Aslında birbirimizi ve herşeyi etkiliyor ve çok farklı ve ince şekillerde engelliyor ve özgürlüğünü azaltıyoruz. Ve bu ince özgürlük çalma/azaltma şekillerinin neredeyse hiç farkında değiliz veya umursamıyoruz.
Sebebi, hayatta bu seviyeye inmeyi engelleyen çok daha kaba, zorlayıcı gereksinim, zorluk vs ile çevrelenmiş durumdayız zaten. Önce kaba doğrudan sorunları çözmeden incelerine geçmek çok mümkün değil.
Birşeyi daha yazasım geldi. Kendime karşı çıkmam gerek.
Aslında sebep ince zorluklara geçebilmek için önce kaba zorlukların aşılması gerekliliği değil. Esas sebep bizim böyle sanıyor olmamız. Biz önce kaba ve doğrudan zorluklarla ilgilenirken, ince/derin zorluklar hep bekler, beklemede kalır. Bu çıkar yol değil. Çıkmaz. Böyle ilerlenemez, ama biz 'ancak böyle ilerlenebileceğini' sanırız.
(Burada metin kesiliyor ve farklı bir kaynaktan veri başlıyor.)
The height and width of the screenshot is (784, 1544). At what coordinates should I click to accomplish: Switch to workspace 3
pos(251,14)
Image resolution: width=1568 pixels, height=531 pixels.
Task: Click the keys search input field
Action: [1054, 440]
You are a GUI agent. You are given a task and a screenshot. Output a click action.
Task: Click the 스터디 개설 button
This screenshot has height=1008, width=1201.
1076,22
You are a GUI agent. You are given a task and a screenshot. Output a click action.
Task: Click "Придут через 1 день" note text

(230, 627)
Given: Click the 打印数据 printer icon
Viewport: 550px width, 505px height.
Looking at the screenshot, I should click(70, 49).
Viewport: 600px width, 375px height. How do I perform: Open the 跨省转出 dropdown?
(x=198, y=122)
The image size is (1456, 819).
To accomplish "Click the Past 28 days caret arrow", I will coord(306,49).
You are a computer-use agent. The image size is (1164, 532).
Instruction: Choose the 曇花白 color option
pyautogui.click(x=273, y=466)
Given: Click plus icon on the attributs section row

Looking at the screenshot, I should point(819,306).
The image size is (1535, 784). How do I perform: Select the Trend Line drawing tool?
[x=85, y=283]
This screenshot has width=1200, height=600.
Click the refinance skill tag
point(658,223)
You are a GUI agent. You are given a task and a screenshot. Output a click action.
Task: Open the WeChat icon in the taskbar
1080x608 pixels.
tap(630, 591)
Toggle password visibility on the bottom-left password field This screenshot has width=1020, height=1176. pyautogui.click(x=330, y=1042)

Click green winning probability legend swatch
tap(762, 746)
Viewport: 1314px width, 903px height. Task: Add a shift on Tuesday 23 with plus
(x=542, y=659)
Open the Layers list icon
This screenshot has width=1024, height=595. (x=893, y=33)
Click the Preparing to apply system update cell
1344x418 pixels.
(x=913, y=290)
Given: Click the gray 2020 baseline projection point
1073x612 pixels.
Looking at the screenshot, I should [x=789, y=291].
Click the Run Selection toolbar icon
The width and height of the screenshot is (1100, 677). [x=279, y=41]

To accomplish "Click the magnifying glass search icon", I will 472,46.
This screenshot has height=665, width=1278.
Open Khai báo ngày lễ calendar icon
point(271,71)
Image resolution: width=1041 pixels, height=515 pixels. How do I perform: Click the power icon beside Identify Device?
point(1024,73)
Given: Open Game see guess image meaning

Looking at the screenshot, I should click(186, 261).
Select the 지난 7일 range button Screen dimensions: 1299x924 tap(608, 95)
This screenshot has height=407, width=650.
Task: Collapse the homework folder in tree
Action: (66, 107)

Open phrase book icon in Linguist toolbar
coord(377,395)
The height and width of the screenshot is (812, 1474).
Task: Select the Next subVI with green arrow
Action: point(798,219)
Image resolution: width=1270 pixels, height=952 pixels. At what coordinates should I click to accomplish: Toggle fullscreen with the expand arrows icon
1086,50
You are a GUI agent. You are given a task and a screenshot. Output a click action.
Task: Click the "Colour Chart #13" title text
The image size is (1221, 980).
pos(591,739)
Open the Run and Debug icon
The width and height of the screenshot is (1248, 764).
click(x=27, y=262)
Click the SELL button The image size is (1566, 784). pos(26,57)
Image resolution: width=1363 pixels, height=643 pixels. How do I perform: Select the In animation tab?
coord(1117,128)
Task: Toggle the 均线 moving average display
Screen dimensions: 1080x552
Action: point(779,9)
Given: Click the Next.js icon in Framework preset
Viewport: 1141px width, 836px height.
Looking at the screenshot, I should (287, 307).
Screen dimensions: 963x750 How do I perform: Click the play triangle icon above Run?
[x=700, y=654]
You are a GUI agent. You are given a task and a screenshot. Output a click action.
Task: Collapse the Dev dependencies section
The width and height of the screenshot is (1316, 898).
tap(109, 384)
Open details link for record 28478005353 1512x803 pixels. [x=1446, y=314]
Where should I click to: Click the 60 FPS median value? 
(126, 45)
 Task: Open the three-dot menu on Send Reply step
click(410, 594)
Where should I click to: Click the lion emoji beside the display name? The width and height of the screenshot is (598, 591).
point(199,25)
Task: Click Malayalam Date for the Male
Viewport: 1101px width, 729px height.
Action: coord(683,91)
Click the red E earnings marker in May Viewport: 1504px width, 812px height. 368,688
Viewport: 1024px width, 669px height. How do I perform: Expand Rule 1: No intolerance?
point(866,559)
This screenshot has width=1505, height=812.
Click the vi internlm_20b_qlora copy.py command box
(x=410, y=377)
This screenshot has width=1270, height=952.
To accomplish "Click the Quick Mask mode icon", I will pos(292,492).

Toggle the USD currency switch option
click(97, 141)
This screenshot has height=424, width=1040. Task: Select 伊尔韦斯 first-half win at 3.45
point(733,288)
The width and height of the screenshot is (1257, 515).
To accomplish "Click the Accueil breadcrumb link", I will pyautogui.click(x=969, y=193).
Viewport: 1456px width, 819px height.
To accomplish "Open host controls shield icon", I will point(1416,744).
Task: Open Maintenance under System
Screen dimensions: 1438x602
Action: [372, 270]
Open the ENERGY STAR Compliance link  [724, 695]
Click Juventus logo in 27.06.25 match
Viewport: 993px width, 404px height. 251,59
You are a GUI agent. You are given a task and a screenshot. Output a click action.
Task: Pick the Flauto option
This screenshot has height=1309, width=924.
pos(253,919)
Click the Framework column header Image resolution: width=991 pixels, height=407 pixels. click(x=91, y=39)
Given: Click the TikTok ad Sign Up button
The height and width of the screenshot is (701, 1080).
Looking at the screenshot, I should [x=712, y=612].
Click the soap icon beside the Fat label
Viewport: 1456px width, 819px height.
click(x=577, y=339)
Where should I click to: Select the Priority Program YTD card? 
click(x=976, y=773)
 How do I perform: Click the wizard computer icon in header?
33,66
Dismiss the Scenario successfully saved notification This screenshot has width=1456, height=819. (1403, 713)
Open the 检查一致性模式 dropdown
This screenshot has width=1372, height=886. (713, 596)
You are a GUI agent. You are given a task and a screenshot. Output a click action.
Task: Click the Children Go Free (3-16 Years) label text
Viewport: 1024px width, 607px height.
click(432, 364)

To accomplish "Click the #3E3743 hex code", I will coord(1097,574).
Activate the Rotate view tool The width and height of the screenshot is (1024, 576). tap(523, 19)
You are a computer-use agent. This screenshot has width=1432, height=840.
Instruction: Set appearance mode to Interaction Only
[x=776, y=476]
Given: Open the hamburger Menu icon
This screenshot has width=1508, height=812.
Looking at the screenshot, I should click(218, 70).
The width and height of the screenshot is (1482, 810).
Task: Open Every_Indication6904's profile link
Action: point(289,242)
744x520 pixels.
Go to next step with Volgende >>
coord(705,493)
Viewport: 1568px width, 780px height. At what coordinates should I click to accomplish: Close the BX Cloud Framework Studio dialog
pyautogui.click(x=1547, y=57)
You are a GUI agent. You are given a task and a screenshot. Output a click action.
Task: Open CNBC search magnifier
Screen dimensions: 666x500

Benzer bir örnek soyut ve somut konusunda var, fiziksel ve zihinsel konusunda var. Somutun kökeni soyuttadır. Soyut somutu kurar ve yönetir. Siz sürekli ve sadece somut fiziksel olanla uğraşırsanız, hep o düzeyde kalırsınız. Ama o sorunun çözümü o düzeyde değildir. O düzeyde kalmak sorunu ancak devam ettirir.
Fiziksel zorluklar en doğrudan, en kaba, bulunulan an itibariyle en zorlayıcı olanlardır. Açsınız, üşüyorsunuz veya canınız yanıyor olabilir. Fiziksel olan baştan en güçlü etkidir ama zamanla sönümlenir. Zihinsel/düşünsel/soyut olan ise baştan en güçsüz etkidir, ama zamanla katlanarak büyür ve fiziksel olandan daha güçlü hale geçer.
Hayatta hep böyledir, daha soyut 'katlar/katmanlar' her zaman baştan en güçsüz, sonradan da en güçlü hale gelirler. Örneğin karşı cinsle ilişkilerde; önce fiziksel etki en güçlüdür, birliktelik başlar; sonra herbiri 2 kat daha karmaşık olan (fiziksel:1, duygusal:2, zihinsel:4, ruhsal:8 gibi) diğer duygusal/zihinsel katmanlardaki uyum sorunları yüzünden birliktelik biter veya öylesine sürer.
Yeme/barınma vs sorunlar 'anın sorunlarını' çözmek gibi en basit fiziksel girişim sayesinde aşılmamıştır. Sonrasını düşünerek aşılmıştır. O an doydunuz, ama bunun başınıza tekrar geleceğini biliyorsunuz. Daha fazla ve düzenli yiyecek elde etme yollarını düşünürsünüz. Zamana atılmış bir düşünce tohumu. Tarla ekersiniz. Tarla o anki açlığınıza deva değildir, o an işinize yaramaz. Sadece düşünsel ve geleceğe yönelik bir hamledir.
Barınmak için de ağaç altına girdiniz ama bu anlık geçici bir koruma. Ben oturup ev inşa edeyim diyorsunuz. O anki üşümenize derman olmayan salt basit bir düşünce. Ama zamanla aklın yolu bir oluyor.
Bu yüzden girişim ne kadar soyut düzeyden başlarsa o derece uzun vadeli, ama giderek güçlenen birşeye dönüşüyor. Böyle bakınca biz 'hayatın kaba doğrudan zorlamalarını önce halledelim' diye düşünürsek hep aynı düzeyde hep aynı zorlamaları halletmeye çalışırken bulacağız kendimizi. O yüzden; şu ana katkısı yok gözüken ince ve derin düşünceler, derin zorlukları bulmaya/anlamaya/çözmeye çalışmak, aslında kaba zorlukları hayatımızdan çıkaracak olan şeydir.